Files and directories on my ZFS file systems have got the following permissions:
- 600 for files
- 700 for directories
- No ACLs.
That's a pretty simple and intuitive setup. I share some private directories and only my user has got privileges on it. I also mapped with idmap the staff UNIX group, to which my user belongs, with the Windows' Administrators group. Given the permissions sets I'm using it's probably unnecessary, but I didn't like that ephemeral SID showing up in the Windows security tab.
Now, with this setup, when I try to open a MOV files with the QuickTime player, I've got the following error:
Error -43: A file could not be found
Moreover the QuickTime player process, after closing the error windows, remains there hanging around. That's not a big issue but you have to kill it if you want to open it again.
The first thing I checked was if the file is readable. Well, obviously it is. The file is readable and I can copy it in a local folder and launch it from there. It works. But that's not what I want to accomplish.

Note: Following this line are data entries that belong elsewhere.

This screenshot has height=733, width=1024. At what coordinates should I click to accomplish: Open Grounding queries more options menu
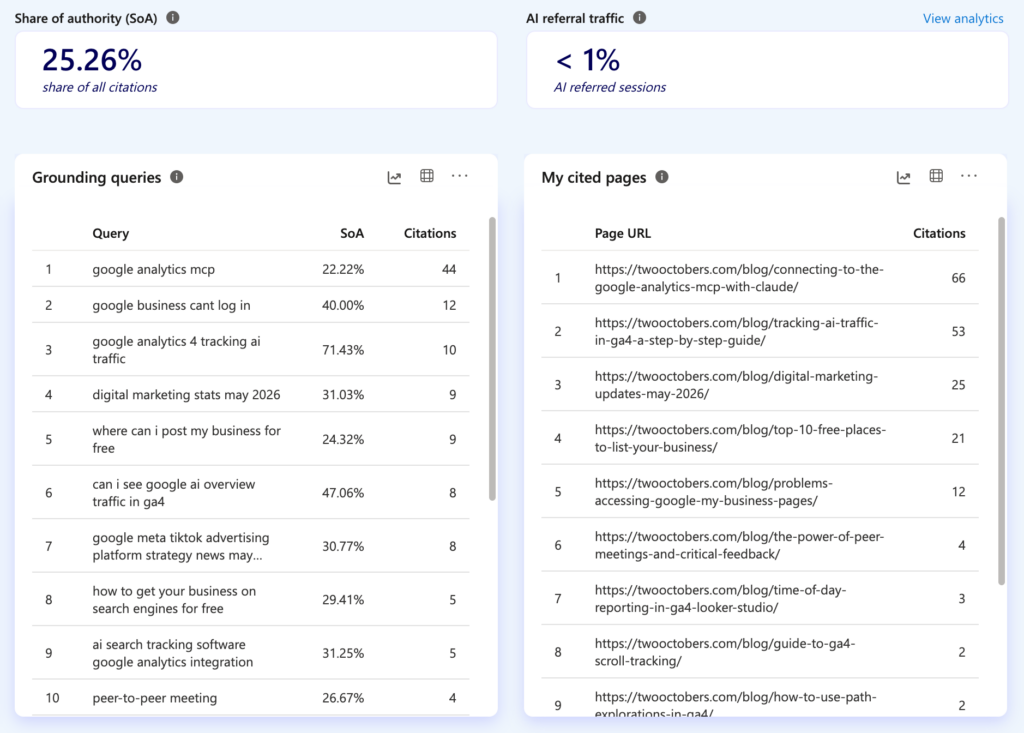(x=460, y=176)
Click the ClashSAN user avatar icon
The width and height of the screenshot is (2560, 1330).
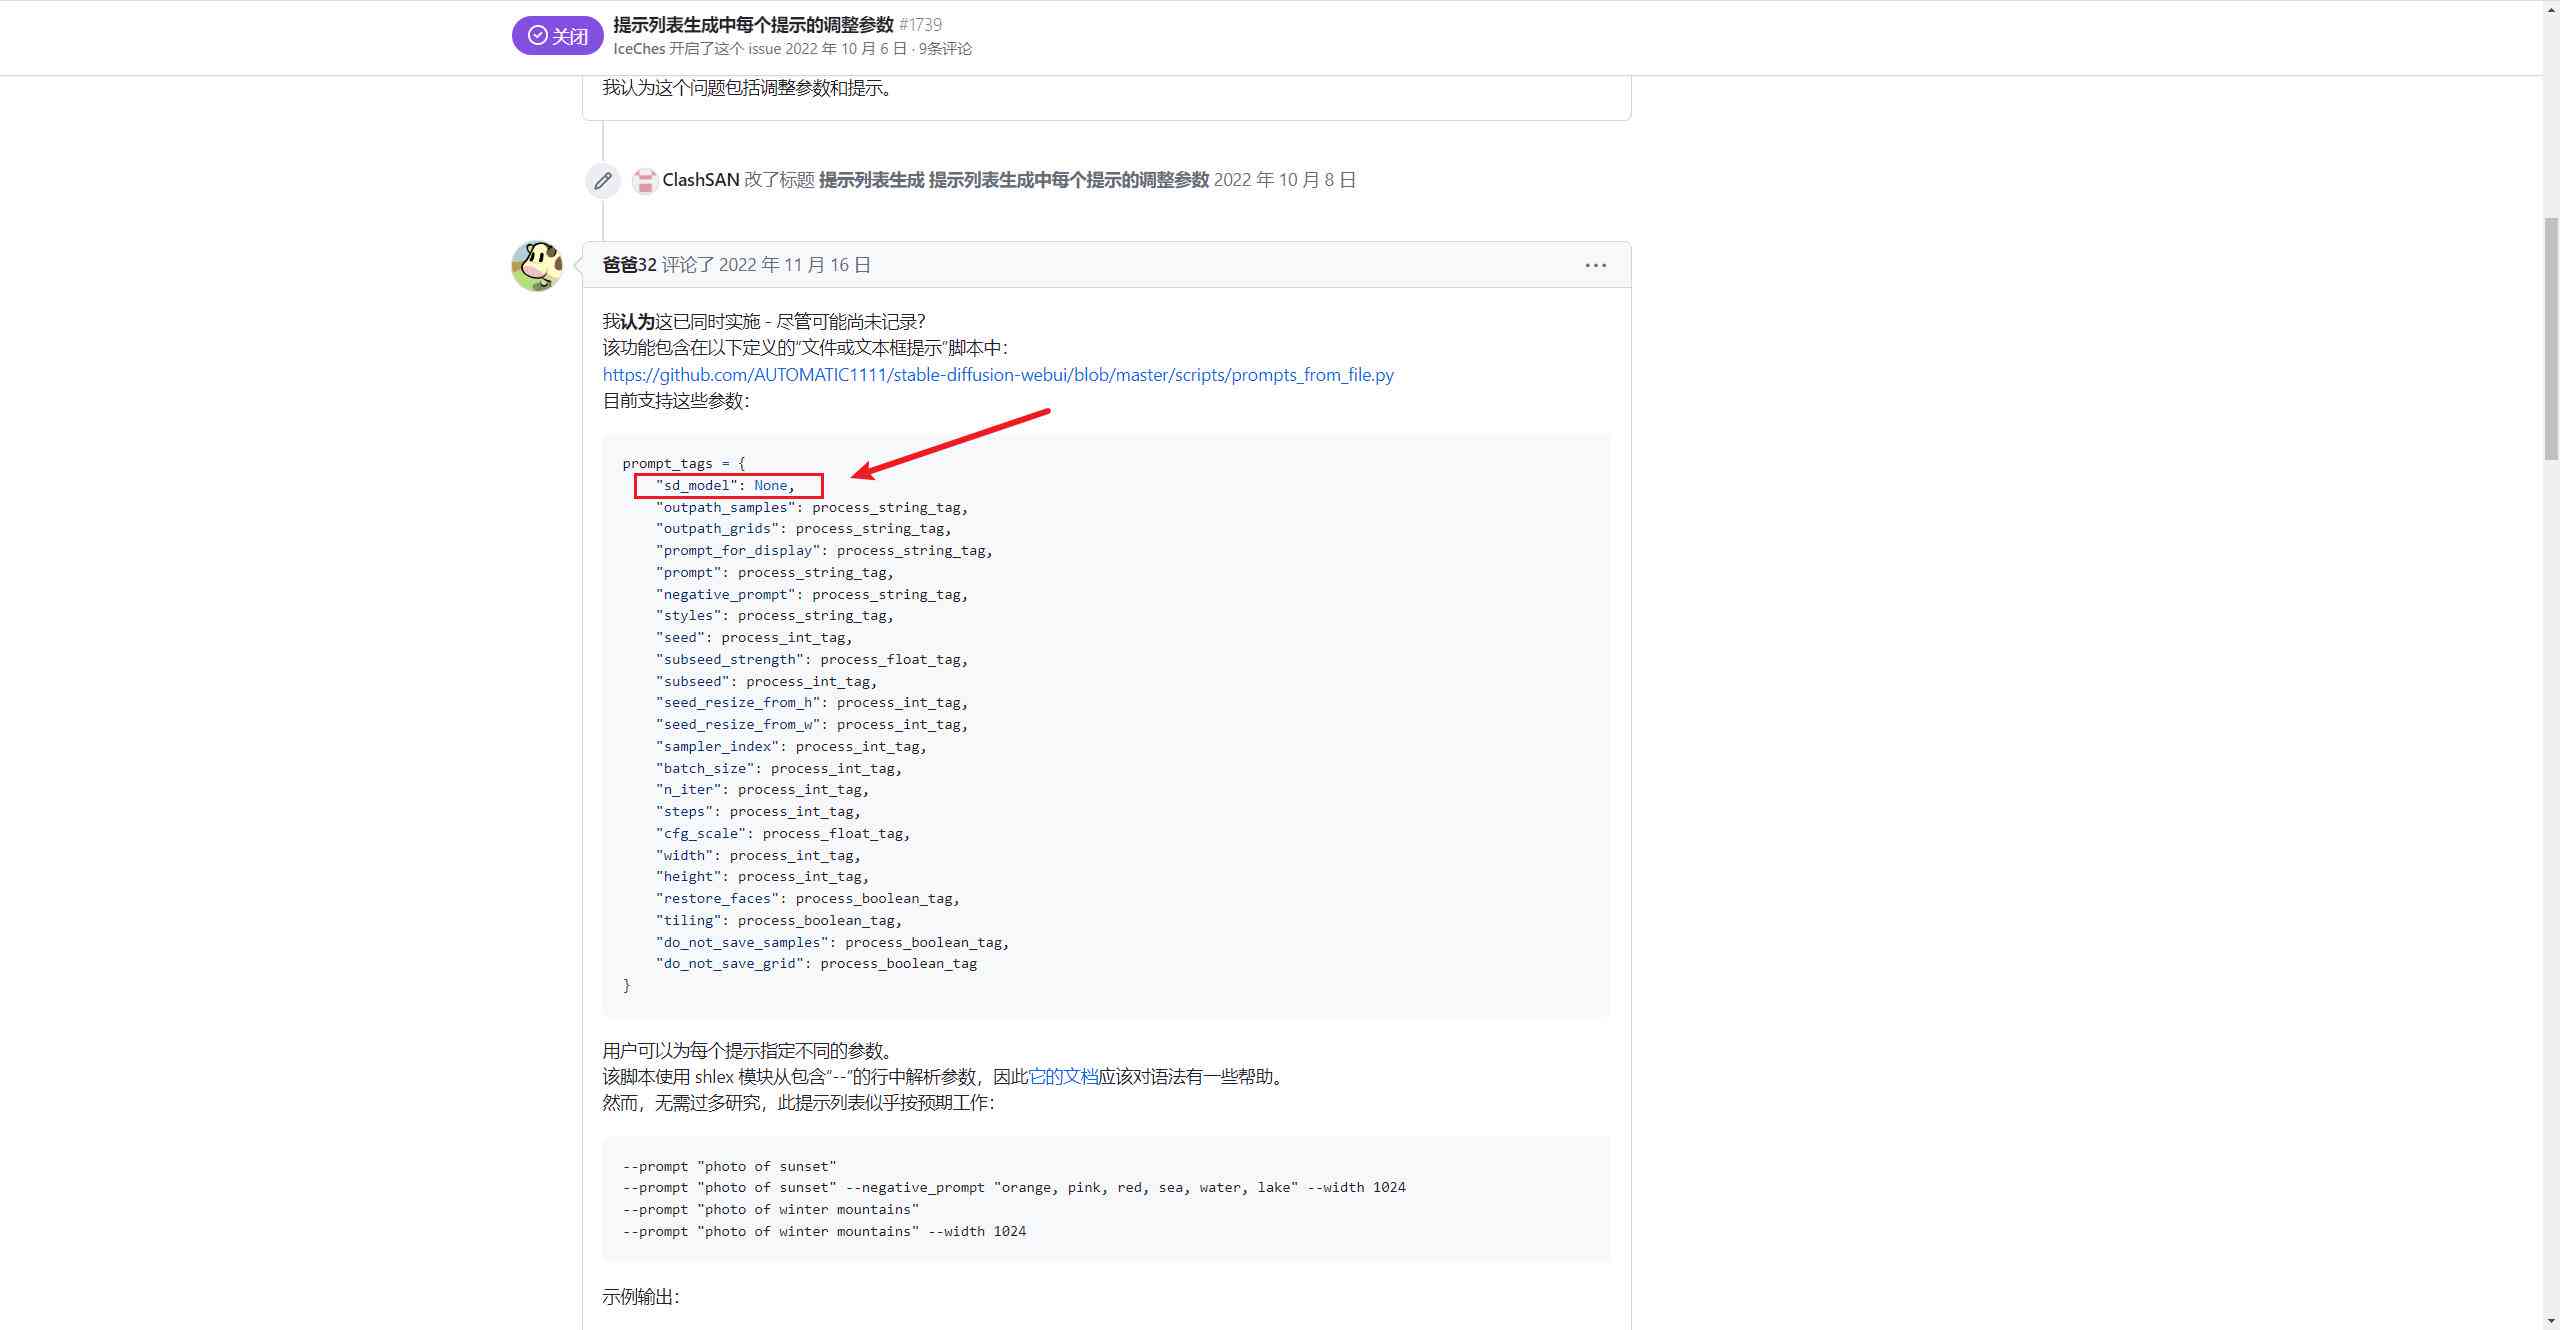pos(645,181)
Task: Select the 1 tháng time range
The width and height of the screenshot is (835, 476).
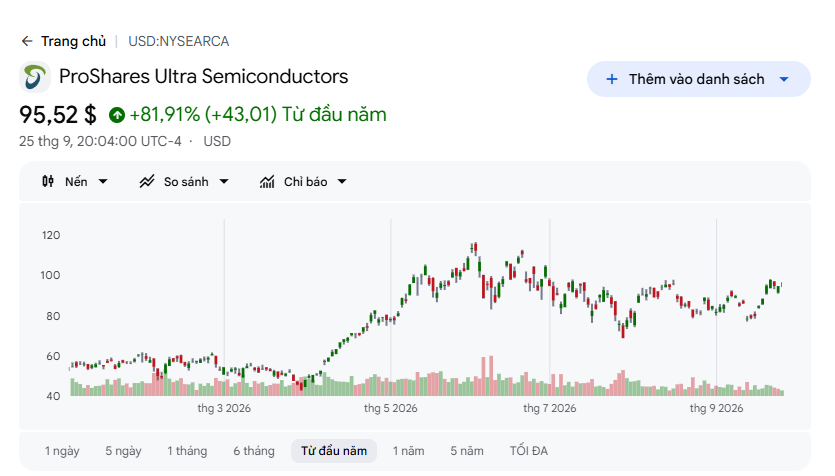Action: click(187, 451)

Second thing I noticed is that, if I use the File Open... feature of the QuickTime player, the error is different: it simply says I haven't got sufficient privileges to open the file. It turns out that, for strange reasons and only in some situations, the QuickTime player was requiring more permissions that I thought it was necessary. I succeeded opening the files only removing some of the special permissions associated with that file. Specifically, the execute file denial (for my user), and the read data and write data denial for the Administrators and the Everyone group. Really, really strange, indeed.